Vibration-isolation rubber pieces 25 (see FIG. 7) are interposed between the first supporters 21 and the second supporters 23. The vibration-isolation rubber pieces 25 supplementally support the load of the object MC or the load in the up-down direction UD. The transportation rack T is more likely to prevent excessive deformation and vibrations of the first supporters 21, the upright portions 22, and the second supporters 23 than in the case where the transportation rack T does not include the vibration-isolation rubber pieces 25.

A pair of vibration dampers 41 are disposed on the left side L and the right side R of the back frame 7. Each vibration damper 41 is formed by bending a metal plate in the L shape, and is disposed so as to face a left or right outer surface of the back frame 7 with a gap between itself and the outer surface. The vibration dampers 41 are individually fixed to the back poles 4. The vibration dampers 41 suppress left-right LR vibrations of the far-side-B end portions of the second supporters 23. This prevents the back frame 7 and the second supporters 23 from coming into contact with external objects due to excessive vibrations or prevents the support stand 2 from being deformed.

In the transportation rack T according to the exemplary embodiment, the upright portions 22 are disposed on the near side F of the support stand 2 and the near-side-F end portions of the first and second supporters 21 and 23 are fixed to the upright portions 22. In other words, the cantilever including the second supporters 23 is supported by the upright portions 22 disposed on the near side F of the transportation rack T. When the object MC is placed on or removed from the transportation rack T, the vertical position (orientation) of the second supporters 23 changes in accordance with the change in weight of the object MC. Here, the height of the second supporters 23 from the floor on the near side F changes to a smaller extent than that on the far side B since the cantilever including the second supporters 23 is supported on the near side F of the transportation rack T. Consequently, the height of the bottom plate 1 on the near side F, through which the object MC is placed on or removed from the transportation rack T, changes to a smaller extent than in the case where the cantilever is supported on the far side B, the left side L, or the right side R. This facilitates the placing and removing of the object MC on and from the transportation rack T. Depending on the weight of the object MC that is contained in the transportation rack T, the second supporters 23 on the far side B moves downward a larger distance than those on the near side F. Thus, the load of the object MC is more likely to act on the far side B, on which the back frame 7 is disposed and which is opposite the near side F through which the object MC is placed and removed.
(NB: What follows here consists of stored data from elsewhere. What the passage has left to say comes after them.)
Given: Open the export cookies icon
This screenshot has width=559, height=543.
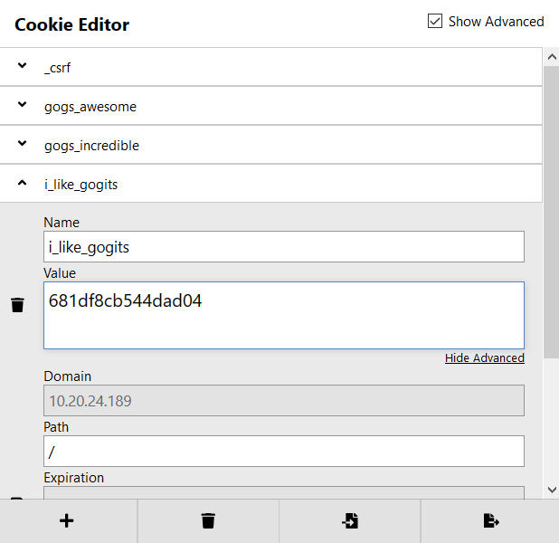Looking at the screenshot, I should point(491,520).
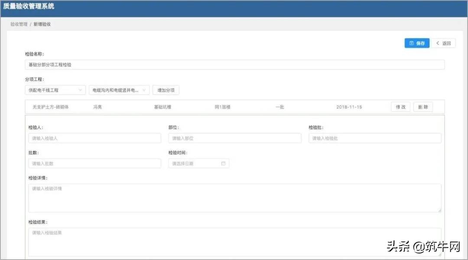The image size is (468, 260).
Task: Click the save icon inside the 保存 button
Action: coord(411,43)
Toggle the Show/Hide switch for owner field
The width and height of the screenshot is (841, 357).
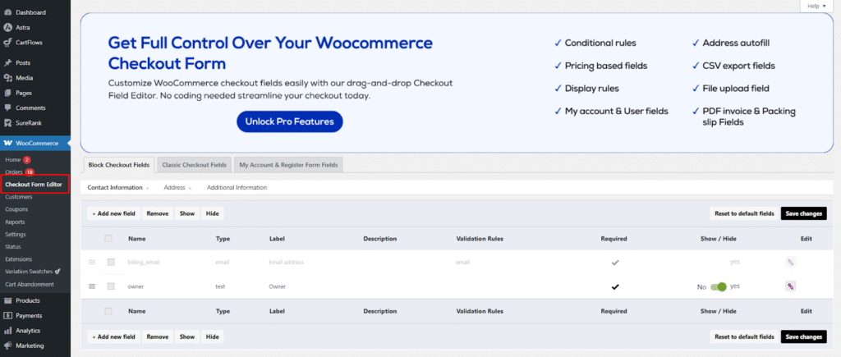[719, 287]
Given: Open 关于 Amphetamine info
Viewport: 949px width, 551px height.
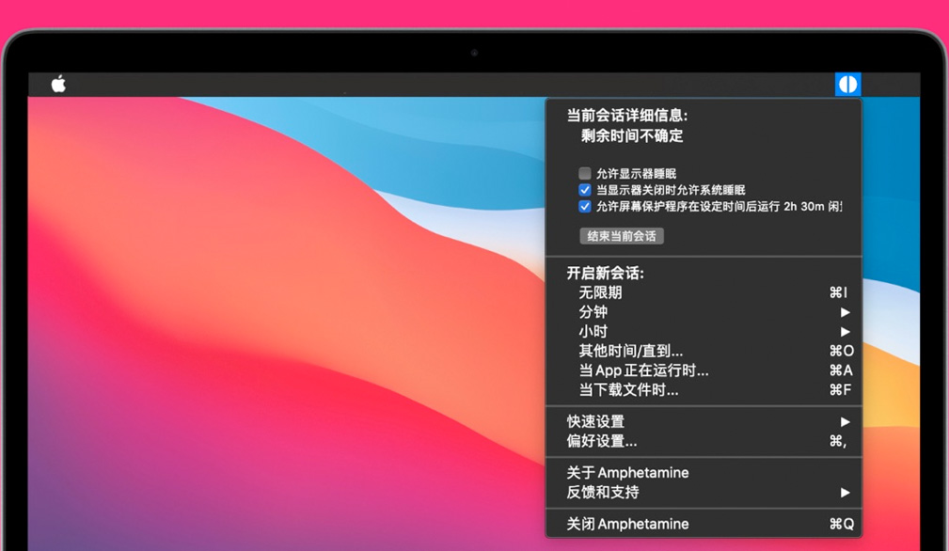Looking at the screenshot, I should tap(627, 472).

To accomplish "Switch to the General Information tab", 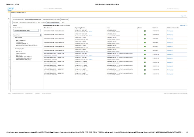I will point(18,19).
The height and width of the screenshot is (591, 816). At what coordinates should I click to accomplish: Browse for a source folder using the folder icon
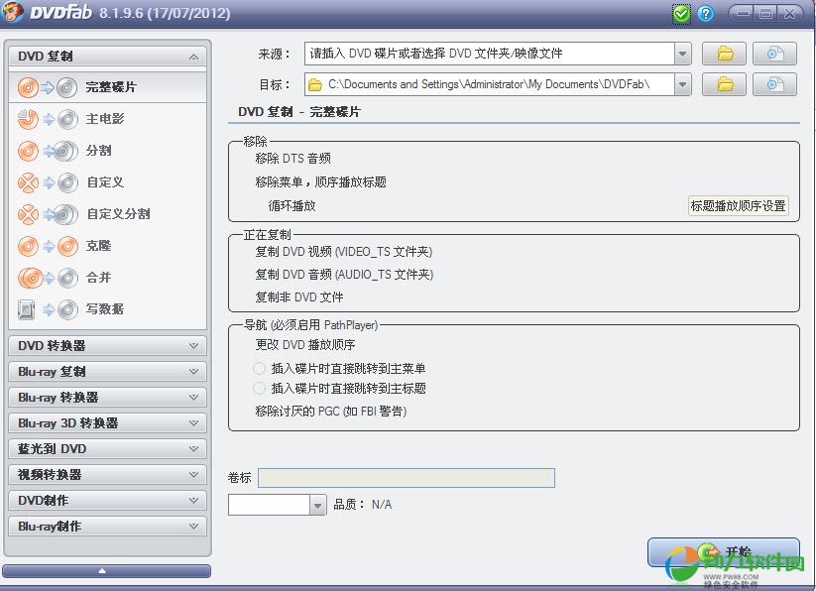click(725, 54)
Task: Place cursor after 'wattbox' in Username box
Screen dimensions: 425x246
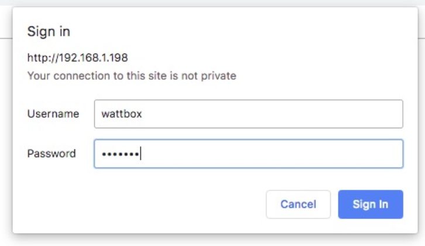Action: (143, 114)

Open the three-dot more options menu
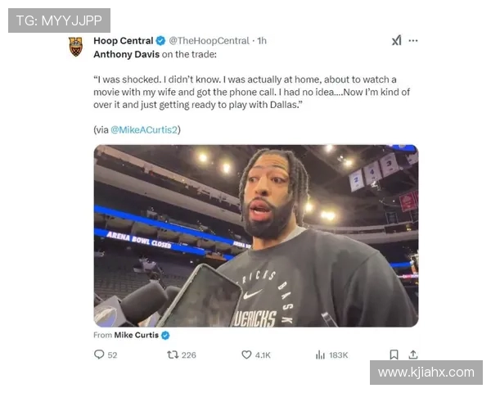coord(413,40)
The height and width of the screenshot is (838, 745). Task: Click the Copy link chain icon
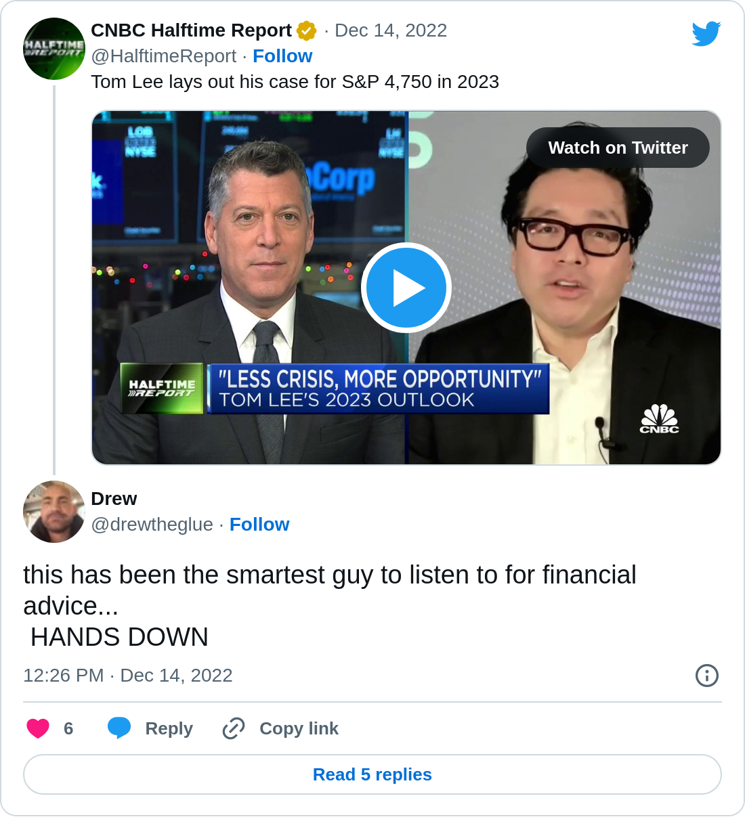point(233,728)
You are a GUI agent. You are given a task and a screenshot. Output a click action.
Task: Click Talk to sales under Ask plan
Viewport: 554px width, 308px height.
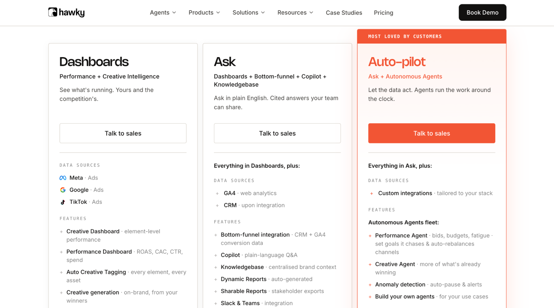(277, 133)
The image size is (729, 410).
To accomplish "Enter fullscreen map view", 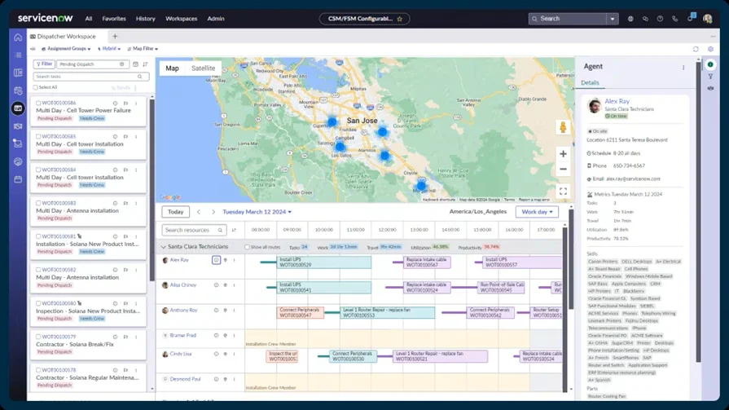I will (x=563, y=192).
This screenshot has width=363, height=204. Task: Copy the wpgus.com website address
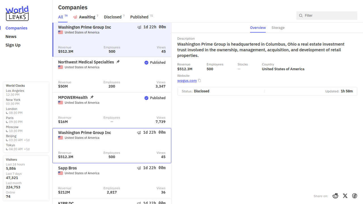[x=199, y=81]
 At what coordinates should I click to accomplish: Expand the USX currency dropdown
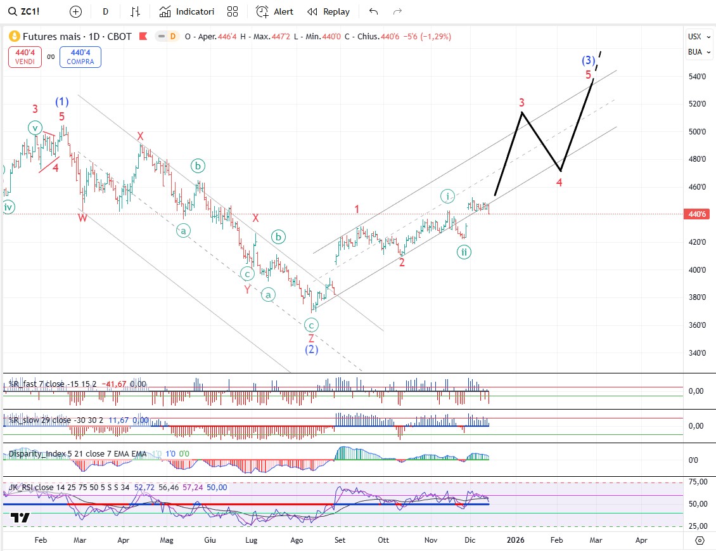tap(694, 36)
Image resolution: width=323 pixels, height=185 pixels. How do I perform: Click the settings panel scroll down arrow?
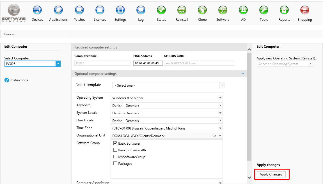(x=249, y=177)
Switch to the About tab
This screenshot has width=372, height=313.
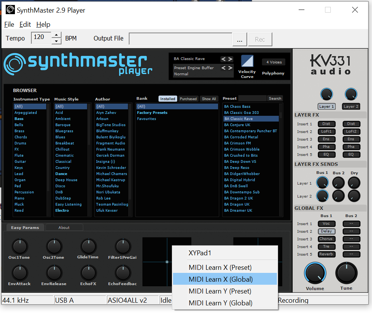[64, 227]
Consequently, the object MC is more stably placed than in the case where the cantilever is supported on the far side B, the left side L, or the right side R.

Structure of Pillars and Beams

A structure of an outer frame of the transportation rack T will be described.

In the transportation rack T, the front poles 3 and the back poles 4 are disposed at positions corresponding to the four corners of the object MC (see FIG. 1) and the back beam 5 and the side beams 6 are disposed above the object MC. The front poles 3, the back poles 4, the side beams 6, the back beam 5, the first supporters 21, and the girder 24 constitute an outer frame structure E, which forms the contour of the transportation rack T.

The pair of front poles 3 are disposed individually at left and right portions on the near side F of the support stand 2 and extend straight in the up-down direction UD. The pair of front poles 3 stand by being supported by the first supporters 21 and the upright portions 22 of the support stand 2.

The pair of back poles 4 are disposed individually at left and right portions on the far side B of the support stand 2 and extend straight in the up-down direction UD. The pair of back poles 4 stand by being supported by the first supporters 21 via the girder 24 of the support stand 2. More specifically, the back poles 4 stand on the girder 24 that stands at the far-side-B ends of the first supporters 21.

The back beam 5 is disposed on the far side B and extends in the left-right direction LR. The back beam 5 connects the pair of back poles 4 to each other. The back beam 5 is fixed to upper portions of the pair of back poles 4. Both ends of the back beam 5 protrude in the left-right direction LR beyond the pair of back poles 4.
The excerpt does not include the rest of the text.